Mauro Lipparini’s intensive activities in the field of industrial design encompass furniture for both home and office, textiles and other products created for numerous companies in Europe and Japan. In terms of architecture and interior design, he focuses mainly on residential and commercial buildings such as corporate headquarters, showrooms, shops, restaurants and exhibition spaces. In addition, he designs and produces advanced image and corporate identity systems ranging from graphics to editorial services and production.

The style of Lipparini, based on pared-down forms and clear, vigorous lines, the characteristics of natural minimalism, is heavily influenced by gaiety of spirit, and an intoxicating sense of aesthetic pleasure and creativity. Through the free use of colours, organic frameworks and original visual ideas, Lipparini broadens the palette of minimalism by converging instantaneousness and the power of this aesthetic quality in new era of maturity and a sense of wellbeing.
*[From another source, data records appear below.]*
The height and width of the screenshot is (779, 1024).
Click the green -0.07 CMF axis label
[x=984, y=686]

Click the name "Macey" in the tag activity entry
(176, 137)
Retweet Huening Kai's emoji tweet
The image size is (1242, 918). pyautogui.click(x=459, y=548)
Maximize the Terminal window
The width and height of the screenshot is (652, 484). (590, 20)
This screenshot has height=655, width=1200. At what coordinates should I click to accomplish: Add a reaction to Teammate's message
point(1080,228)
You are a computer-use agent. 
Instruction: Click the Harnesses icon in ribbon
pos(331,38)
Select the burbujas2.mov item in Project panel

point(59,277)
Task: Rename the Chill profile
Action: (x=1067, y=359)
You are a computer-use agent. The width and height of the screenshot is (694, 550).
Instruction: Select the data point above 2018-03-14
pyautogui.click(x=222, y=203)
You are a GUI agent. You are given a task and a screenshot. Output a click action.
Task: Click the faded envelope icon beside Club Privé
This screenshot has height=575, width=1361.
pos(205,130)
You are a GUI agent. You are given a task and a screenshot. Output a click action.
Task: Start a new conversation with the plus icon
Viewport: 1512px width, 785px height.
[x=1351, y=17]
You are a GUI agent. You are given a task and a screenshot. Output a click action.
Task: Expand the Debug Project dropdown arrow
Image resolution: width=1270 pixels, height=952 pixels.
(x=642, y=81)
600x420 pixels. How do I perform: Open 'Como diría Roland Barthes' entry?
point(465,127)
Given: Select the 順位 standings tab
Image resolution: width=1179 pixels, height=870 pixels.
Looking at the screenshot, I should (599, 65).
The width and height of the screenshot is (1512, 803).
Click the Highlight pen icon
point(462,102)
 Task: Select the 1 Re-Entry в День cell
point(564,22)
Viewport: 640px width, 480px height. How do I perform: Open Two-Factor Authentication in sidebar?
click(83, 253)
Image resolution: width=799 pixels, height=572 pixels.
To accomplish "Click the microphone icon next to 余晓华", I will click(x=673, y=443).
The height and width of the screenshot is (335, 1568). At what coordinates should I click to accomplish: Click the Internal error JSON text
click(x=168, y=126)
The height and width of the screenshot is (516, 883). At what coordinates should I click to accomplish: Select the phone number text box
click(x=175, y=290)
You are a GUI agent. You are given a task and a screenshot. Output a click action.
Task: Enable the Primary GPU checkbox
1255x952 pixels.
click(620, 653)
For Mauro Lipparini, design is the inevitable tension between aesthetics and function, art and application. He enables a product to become both agreeable and intriguing, a functional or superfluous object to be transformed into one charged with aesthetic sense and semantics, thus enriching the domestic landscape. He enables a space or its ergonomy to come alive with an ever-new relevance. Design engenders desires which will improve the quality of life, it enables us to view progress with increased involvement, it renders the understanding of function and therefore the perception of one’s habitat both passionate and agreeable.

Design is not the application of form like make-up, it is the object in itself, it is the tradition, the culture which enables people to have more or less indirect contact with the intellectually avant-garde by democratising art. It can be more or less poetic, constructive and considered, but it must always push the very limits of risk by forgetting habits and customs.

These considerations form the base of my work and, through simple, vigorous lines, graphic abstractions, compositions and purely geometric decompositions, I am ever on the trail of beauty and pleasure with a view to allying form and function. A natural minimalism of pared-down forms, paying particular attention to materials, colours, surfaces, to thick and thin, light and shade.